===== Dataset extract =====
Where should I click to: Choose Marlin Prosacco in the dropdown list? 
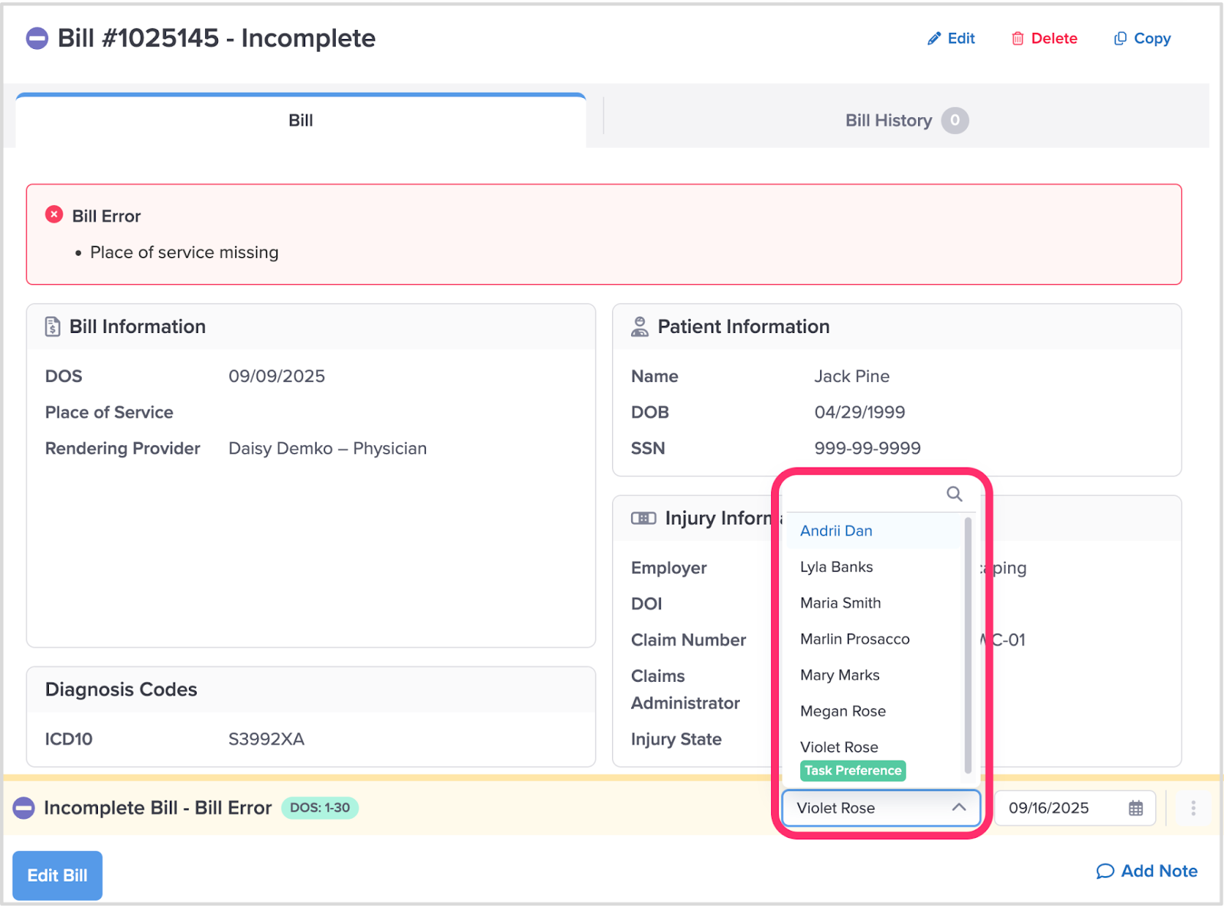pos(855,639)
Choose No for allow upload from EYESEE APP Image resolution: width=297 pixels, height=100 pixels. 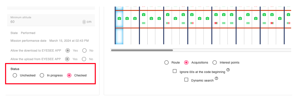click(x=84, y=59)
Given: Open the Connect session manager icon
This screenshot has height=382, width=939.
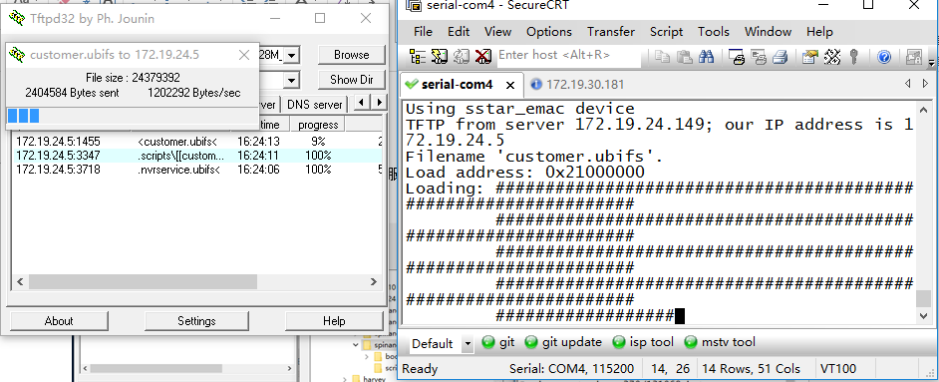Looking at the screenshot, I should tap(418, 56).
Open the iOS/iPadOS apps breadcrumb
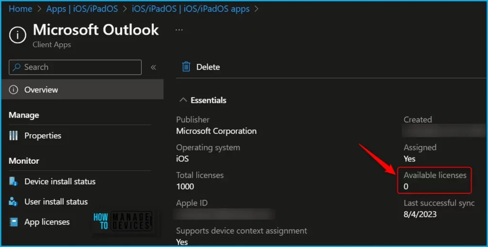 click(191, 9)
=====
===== Dataset extract =====
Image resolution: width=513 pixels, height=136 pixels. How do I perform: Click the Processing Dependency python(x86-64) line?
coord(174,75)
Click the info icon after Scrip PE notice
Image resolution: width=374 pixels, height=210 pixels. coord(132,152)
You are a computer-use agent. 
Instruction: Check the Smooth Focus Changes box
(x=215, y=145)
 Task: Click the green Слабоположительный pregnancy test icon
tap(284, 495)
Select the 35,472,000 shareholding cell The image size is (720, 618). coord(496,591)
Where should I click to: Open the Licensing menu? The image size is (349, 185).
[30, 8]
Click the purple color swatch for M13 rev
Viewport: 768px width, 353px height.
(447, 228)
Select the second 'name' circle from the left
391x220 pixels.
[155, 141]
=====
===== Dataset extract =====
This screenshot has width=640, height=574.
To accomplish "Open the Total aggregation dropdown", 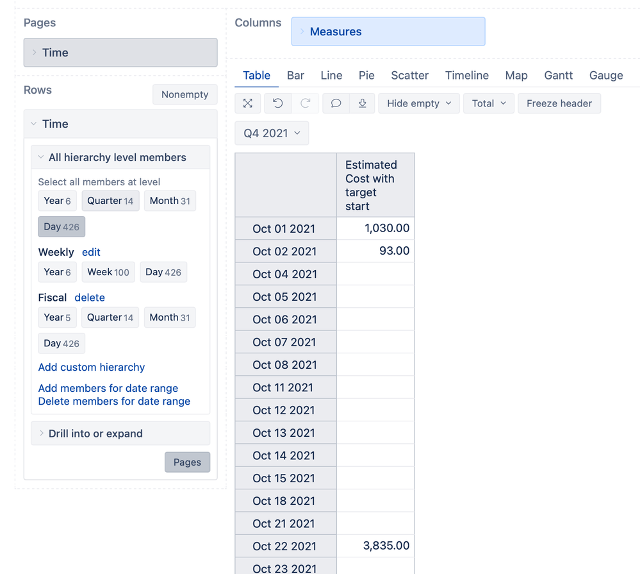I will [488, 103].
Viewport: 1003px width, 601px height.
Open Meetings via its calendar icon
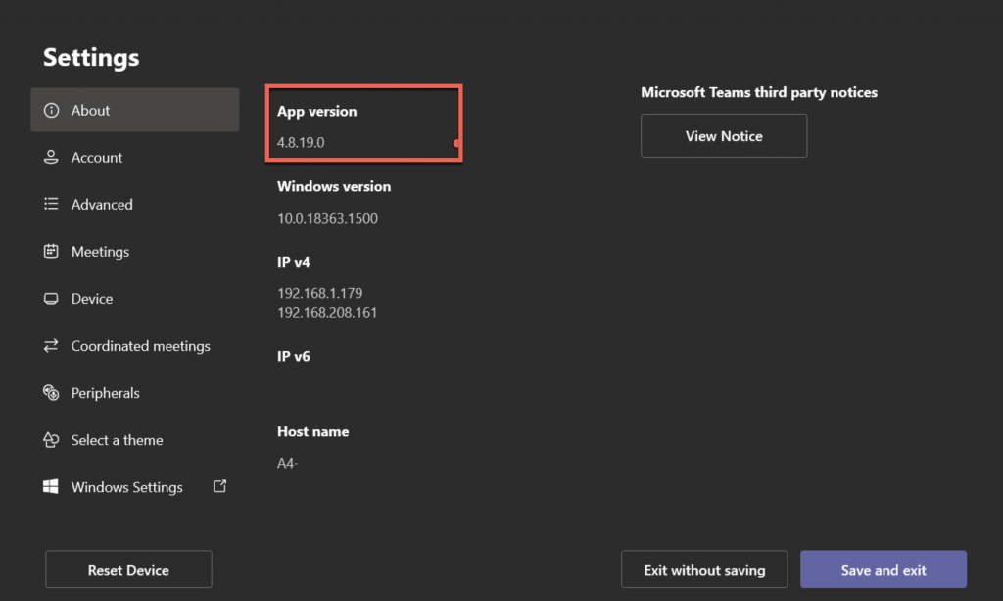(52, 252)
=====
Assignment
Report every line of the data in which "Select" appears.

Result
Select the 35,472,000 shareholding cell The image size is (720, 618). coord(496,591)
Select the second 'name' circle from the left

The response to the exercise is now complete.